Records to process:
╔══
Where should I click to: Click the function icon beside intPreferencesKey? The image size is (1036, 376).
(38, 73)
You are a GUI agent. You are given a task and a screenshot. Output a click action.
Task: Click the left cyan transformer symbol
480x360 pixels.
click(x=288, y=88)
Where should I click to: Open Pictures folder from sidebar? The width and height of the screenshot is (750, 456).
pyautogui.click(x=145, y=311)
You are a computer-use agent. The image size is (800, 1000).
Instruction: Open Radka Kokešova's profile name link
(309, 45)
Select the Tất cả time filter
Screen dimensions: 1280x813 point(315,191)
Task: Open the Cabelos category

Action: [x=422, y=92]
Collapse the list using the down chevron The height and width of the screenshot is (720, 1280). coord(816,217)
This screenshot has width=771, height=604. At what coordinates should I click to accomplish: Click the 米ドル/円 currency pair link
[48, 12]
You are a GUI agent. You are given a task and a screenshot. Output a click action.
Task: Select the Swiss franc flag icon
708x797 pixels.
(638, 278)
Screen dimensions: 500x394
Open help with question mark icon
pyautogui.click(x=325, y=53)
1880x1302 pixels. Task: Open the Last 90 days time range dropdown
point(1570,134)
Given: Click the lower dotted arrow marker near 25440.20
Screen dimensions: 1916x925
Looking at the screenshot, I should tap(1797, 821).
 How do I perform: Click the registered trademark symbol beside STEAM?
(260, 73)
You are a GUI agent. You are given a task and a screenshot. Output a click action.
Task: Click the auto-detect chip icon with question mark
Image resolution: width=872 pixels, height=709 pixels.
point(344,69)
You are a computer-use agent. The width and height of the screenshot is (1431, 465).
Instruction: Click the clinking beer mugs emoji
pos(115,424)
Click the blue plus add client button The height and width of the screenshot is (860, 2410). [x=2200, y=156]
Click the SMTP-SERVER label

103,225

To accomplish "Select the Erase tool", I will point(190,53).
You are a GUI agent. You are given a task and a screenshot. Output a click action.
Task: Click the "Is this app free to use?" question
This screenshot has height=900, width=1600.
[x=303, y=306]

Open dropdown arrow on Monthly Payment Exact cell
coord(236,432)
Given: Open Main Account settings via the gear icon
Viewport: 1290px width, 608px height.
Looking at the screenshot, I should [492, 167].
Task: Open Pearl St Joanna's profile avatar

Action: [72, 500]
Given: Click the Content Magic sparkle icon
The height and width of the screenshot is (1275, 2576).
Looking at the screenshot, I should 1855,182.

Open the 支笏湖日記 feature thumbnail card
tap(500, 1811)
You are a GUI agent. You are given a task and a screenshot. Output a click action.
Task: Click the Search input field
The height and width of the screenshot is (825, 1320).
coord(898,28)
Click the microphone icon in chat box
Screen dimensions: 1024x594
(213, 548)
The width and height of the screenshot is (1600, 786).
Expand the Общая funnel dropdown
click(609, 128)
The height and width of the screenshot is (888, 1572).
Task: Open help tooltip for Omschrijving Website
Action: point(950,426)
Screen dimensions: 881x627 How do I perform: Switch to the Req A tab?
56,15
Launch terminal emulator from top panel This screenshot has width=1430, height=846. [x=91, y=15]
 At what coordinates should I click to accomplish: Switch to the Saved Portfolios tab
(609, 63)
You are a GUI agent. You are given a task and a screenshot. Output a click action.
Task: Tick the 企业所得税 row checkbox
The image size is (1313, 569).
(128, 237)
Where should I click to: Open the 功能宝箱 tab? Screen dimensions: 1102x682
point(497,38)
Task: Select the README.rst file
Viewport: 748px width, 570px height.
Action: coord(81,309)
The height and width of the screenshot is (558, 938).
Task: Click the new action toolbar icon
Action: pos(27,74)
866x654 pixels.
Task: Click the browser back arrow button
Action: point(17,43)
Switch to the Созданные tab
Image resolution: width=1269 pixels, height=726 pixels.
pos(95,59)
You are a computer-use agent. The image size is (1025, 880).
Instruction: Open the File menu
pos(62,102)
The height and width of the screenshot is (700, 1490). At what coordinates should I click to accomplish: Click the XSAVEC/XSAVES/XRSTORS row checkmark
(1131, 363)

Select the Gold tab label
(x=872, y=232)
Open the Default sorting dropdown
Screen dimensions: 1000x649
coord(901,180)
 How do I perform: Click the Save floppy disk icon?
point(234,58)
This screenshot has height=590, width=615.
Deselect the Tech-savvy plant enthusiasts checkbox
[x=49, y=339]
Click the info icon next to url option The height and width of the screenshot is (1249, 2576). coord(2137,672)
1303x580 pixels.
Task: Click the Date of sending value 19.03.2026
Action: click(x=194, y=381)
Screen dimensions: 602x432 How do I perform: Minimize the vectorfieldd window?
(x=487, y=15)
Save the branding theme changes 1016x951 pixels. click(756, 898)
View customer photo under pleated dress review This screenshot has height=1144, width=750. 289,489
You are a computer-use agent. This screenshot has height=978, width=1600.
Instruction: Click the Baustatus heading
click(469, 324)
╚══
What are the lines, exactly as written above, from the line with "Given: Click the lower" to the line with "Task: Click the Search input field", both included? Output only those.

Your response:
Given: Click the lower dotted arrow marker near 25440.20
Screen dimensions: 1916x925
Looking at the screenshot, I should tap(1797, 821).
 How do I perform: Click the registered trademark symbol beside STEAM?
(260, 73)
You are a GUI agent. You are given a task and a screenshot. Output a click action.
Task: Click the auto-detect chip icon with question mark
Image resolution: width=872 pixels, height=709 pixels.
point(344,69)
You are a computer-use agent. The width and height of the screenshot is (1431, 465).
Instruction: Click the clinking beer mugs emoji
pos(115,424)
Click the blue plus add client button The height and width of the screenshot is (860, 2410). [x=2200, y=156]
Click the SMTP-SERVER label

103,225

To accomplish "Select the Erase tool", I will point(190,53).
You are a GUI agent. You are given a task and a screenshot. Output a click action.
Task: Click the "Is this app free to use?" question
This screenshot has height=900, width=1600.
[x=303, y=306]

Open dropdown arrow on Monthly Payment Exact cell
coord(236,432)
Given: Open Main Account settings via the gear icon
Viewport: 1290px width, 608px height.
Looking at the screenshot, I should [492, 167].
Task: Open Pearl St Joanna's profile avatar

Action: [72, 500]
Given: Click the Content Magic sparkle icon
The height and width of the screenshot is (1275, 2576).
Looking at the screenshot, I should 1855,182.

Open the 支笏湖日記 feature thumbnail card
tap(500, 1811)
You are a GUI agent. You are given a task and a screenshot. Output a click action.
Task: Click the Search input field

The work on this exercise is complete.